What the task requires: Starting at the line that contains "Task: Click the Description text field", return every line down to the end of the records below, exactly as written.

Exercise data:

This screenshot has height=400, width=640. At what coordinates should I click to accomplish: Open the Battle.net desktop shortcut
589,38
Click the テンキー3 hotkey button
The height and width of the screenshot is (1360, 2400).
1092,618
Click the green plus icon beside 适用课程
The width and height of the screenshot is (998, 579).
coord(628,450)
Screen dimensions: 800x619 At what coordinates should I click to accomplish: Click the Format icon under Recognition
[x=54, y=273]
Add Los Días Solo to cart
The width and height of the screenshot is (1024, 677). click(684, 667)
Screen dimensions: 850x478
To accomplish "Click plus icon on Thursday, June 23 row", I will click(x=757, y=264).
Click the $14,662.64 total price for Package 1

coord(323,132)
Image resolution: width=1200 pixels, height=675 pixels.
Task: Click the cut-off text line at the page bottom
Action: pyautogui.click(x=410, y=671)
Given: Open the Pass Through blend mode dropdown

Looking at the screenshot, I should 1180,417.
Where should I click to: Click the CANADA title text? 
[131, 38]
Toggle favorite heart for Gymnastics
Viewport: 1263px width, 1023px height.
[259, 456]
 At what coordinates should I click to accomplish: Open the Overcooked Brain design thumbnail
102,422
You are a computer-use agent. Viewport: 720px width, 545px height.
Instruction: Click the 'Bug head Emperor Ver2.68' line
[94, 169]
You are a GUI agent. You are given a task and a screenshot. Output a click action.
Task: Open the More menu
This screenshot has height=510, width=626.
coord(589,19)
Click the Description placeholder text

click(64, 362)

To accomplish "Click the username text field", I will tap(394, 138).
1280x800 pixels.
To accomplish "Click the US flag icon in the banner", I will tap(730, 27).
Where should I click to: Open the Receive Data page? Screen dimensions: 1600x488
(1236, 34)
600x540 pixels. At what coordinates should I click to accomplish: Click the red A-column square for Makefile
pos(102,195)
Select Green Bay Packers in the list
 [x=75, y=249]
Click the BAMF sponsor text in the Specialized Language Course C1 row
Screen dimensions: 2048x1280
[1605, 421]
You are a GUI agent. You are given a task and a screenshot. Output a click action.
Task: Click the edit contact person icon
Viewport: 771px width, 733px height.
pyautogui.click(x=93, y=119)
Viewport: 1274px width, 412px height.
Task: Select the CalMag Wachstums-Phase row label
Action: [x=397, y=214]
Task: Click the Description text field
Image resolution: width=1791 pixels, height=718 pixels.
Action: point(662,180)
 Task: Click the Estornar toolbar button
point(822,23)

Response box:
Task: Click the Description text field
Image resolution: width=1791 pixels, height=718 pixels.
Action: point(662,180)
 Task: Click the Estornar toolbar button
point(822,23)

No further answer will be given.